> Testo:
++++

Eppure una chiave per affrontare molto più pragmaticamente il problema che affligge Scurati ci sarebbe.
Chi combatterà le nostre prossime guerre? Anzi, meglio: chi combatterà al nostro posto le nostre prossime guerre?
Esordisce così lo scrittore della vita di Mussolini. Dunque sa benissimo di essere tra quelli che le guerre le concepiscono («le nostre guerre»): le concepiscono magari come la più amara delle necessità, ma non le combattono («chi combatterà al posto nostro»?). In un’iconografia da Prima Guerra Mondiale, sarebbe al più l’intellettuale chiamato a far propaganda presso la truppa (a produrre senso, scriverebbe lui), non il soldato di trincea che spedisce le lettere straziate dal fronte. Avverte che tutta la sua concione ne è invalidata, e forse per questo s’inerpica in un discorso tanto tonante sulla smarrita identità guerriera dell’Europa: un discorso tanto intriso nella cultura di destra, pure se Scurati non appartiene a quella cultura (si sente magari più vicino alla tradizione dell’interventismo democratico).

++++

Puoi ricopiare per intero, parola per parola, il testo su Scurati? Le voci che seguono non hanno alcun ruolo in questo lavoro.

> Dati di origine:
++++

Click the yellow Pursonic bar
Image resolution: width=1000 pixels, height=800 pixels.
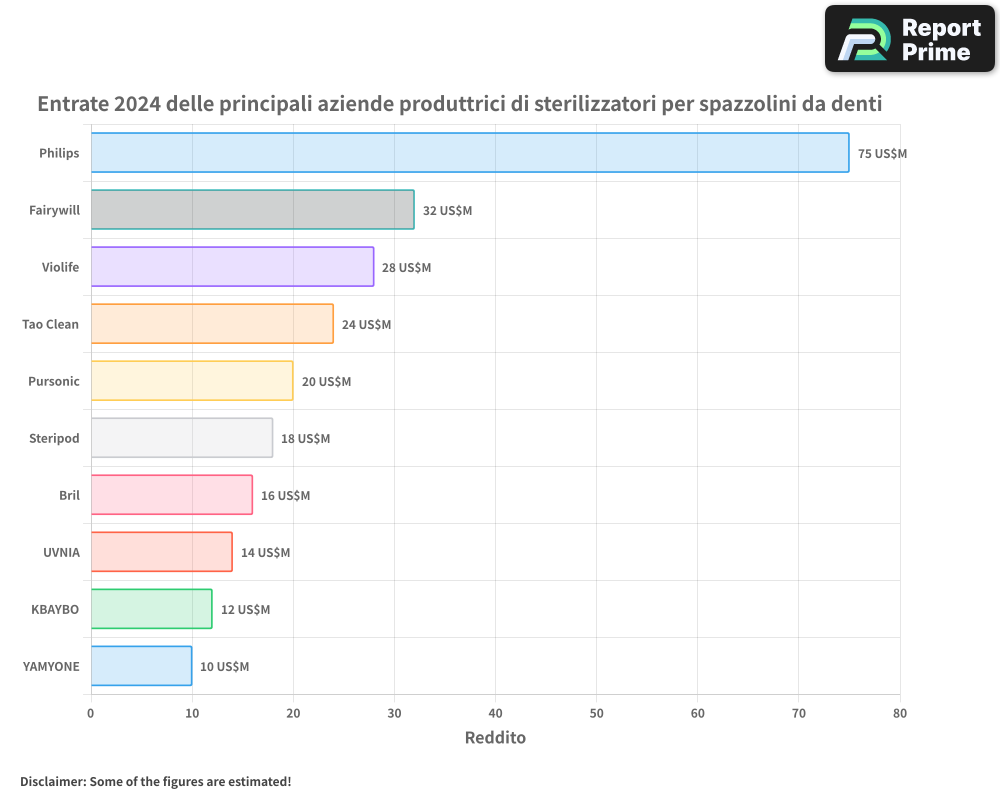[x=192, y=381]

++++

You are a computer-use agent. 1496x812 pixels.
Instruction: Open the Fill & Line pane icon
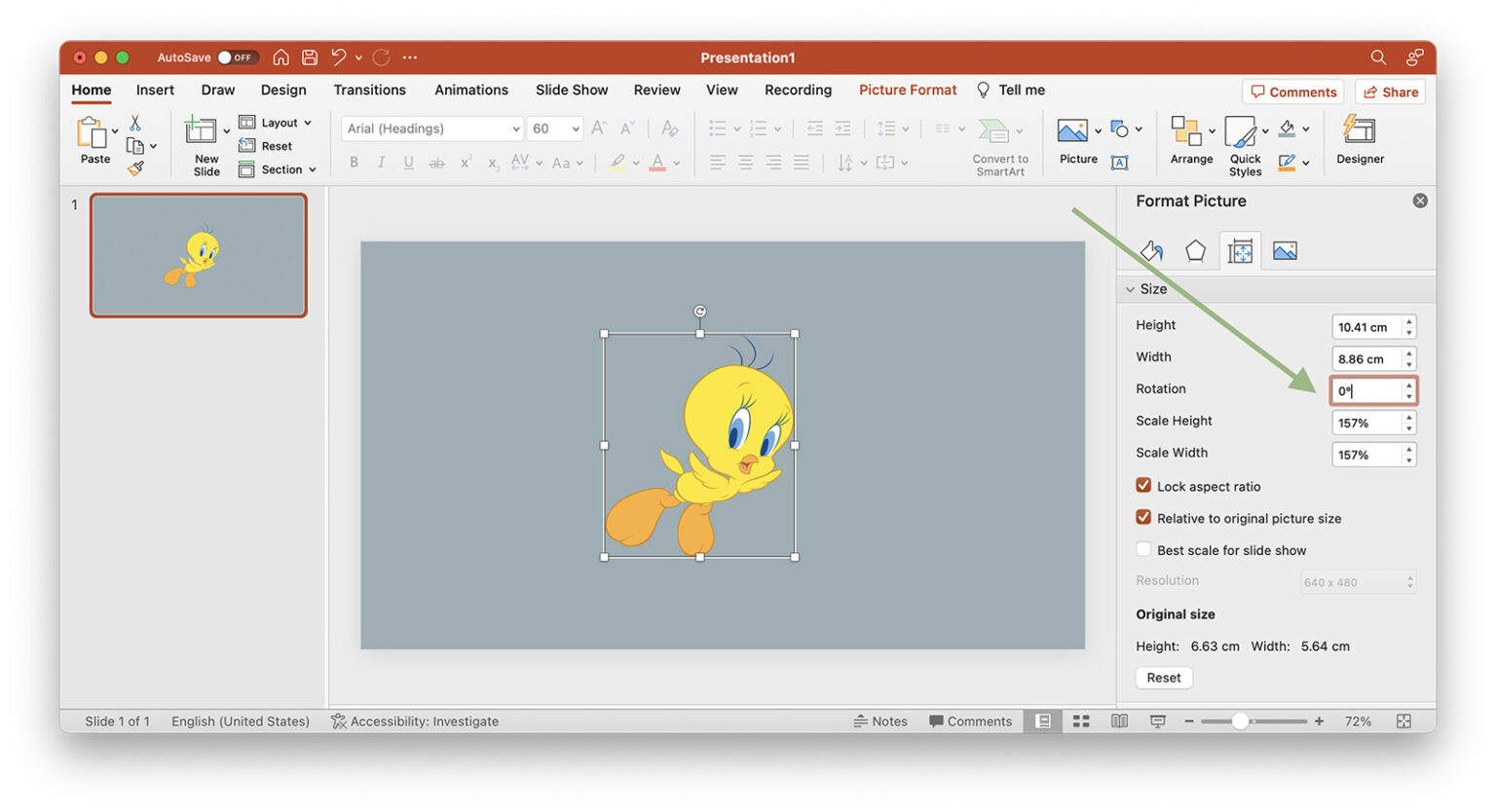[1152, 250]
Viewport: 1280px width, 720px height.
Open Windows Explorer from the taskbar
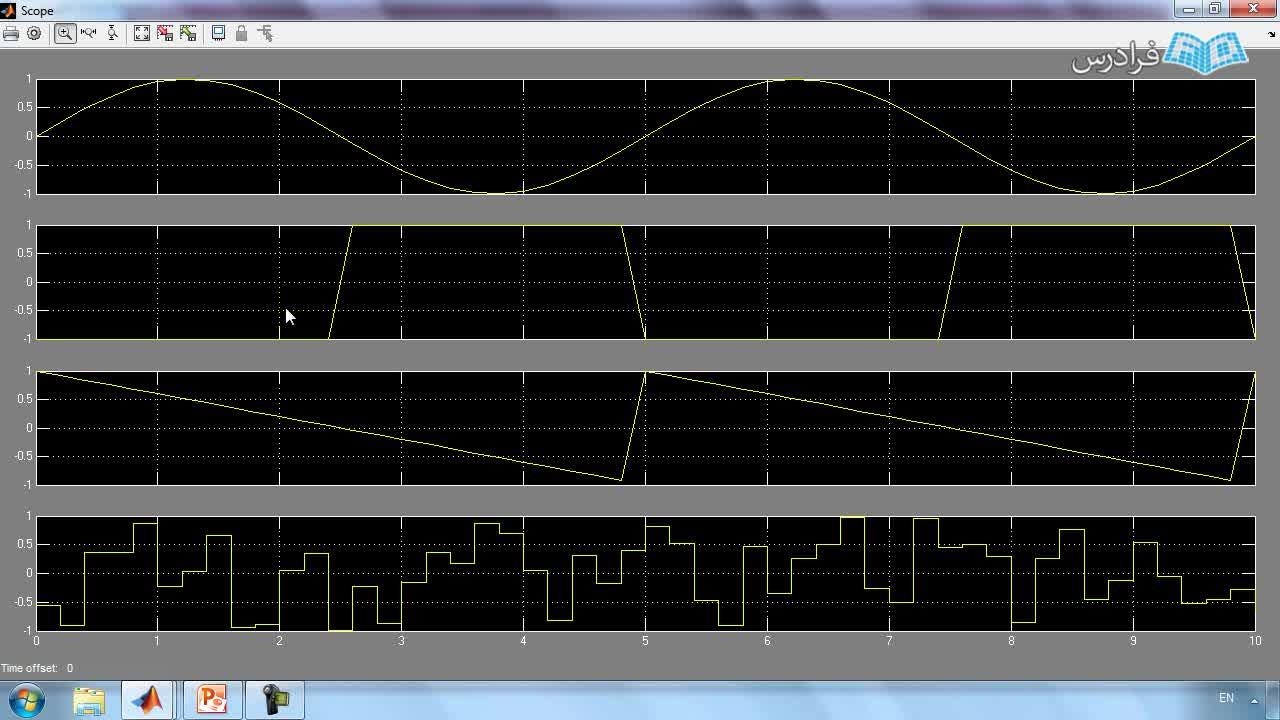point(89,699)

++++

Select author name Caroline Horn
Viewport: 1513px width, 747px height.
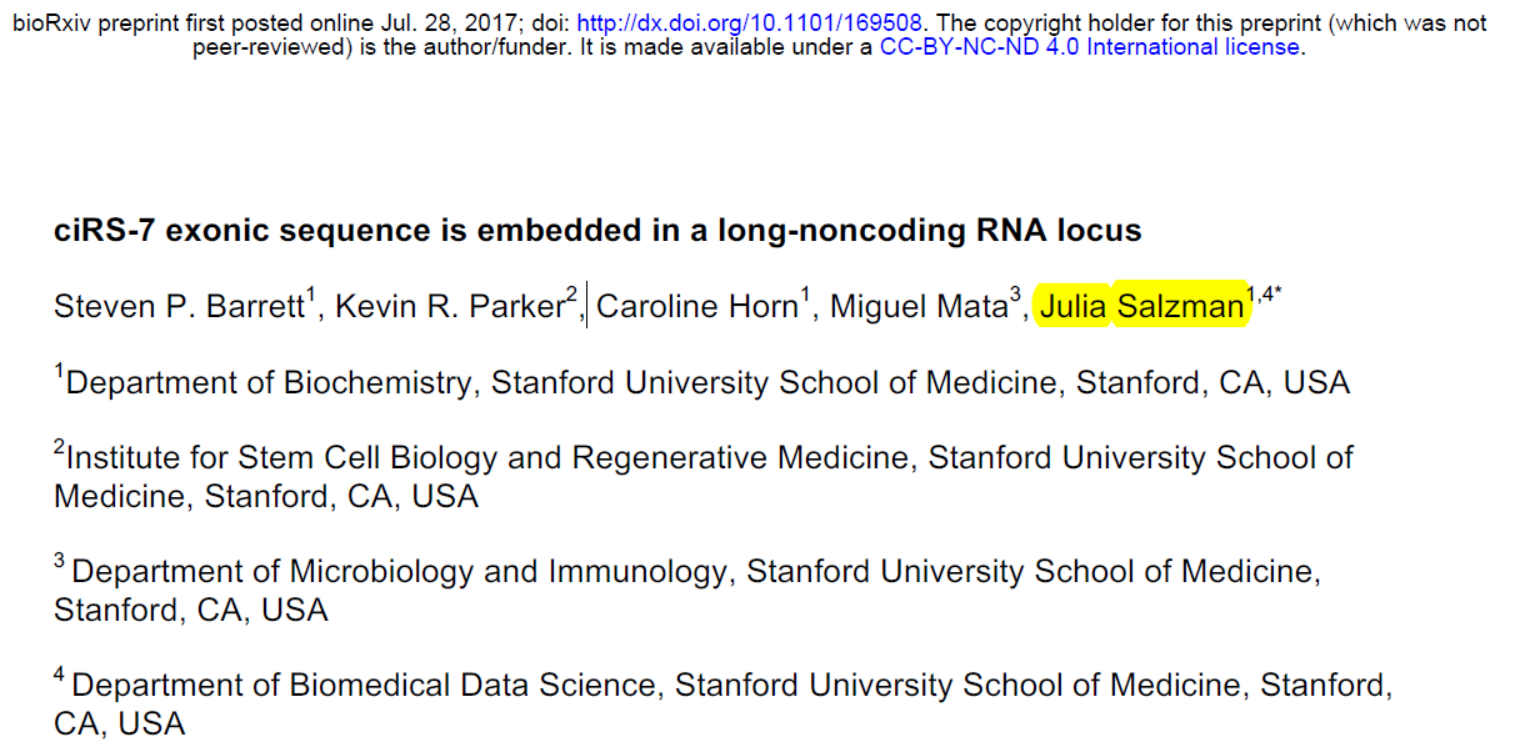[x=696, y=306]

++++

> Risultato:
Eppure una chiave per affrontare molto più pragmaticamente il problema che affligge Scurati ci sarebbe.
Chi combatterà le nostre prossime guerre? Anzi, meglio: chi combatterà al nostro posto le nostre prossime guerre?
Esordisce così lo scrittore della vita di Mussolini. Dunque sa benissimo di essere tra quelli che le guerre le concepiscono («le nostre guerre»): le concepiscono magari come la più amara delle necessità, ma non le combattono («chi combatterà al posto nostro»?). In un’iconografia da Prima Guerra Mondiale, sarebbe al più l’intellettuale chiamato a far propaganda presso la truppa (a produrre senso, scriverebbe lui), non il soldato di trincea che spedisce le lettere straziate dal fronte. Avverte che tutta la sua concione ne è invalidata, e forse per questo s’inerpica in un discorso tanto tonante sulla smarrita identità guerriera dell’Europa: un discorso tanto intriso nella cultura di destra, pure se Scurati non appartiene a quella cultura (si sente magari più vicino alla tradizione dell’interventismo democratico).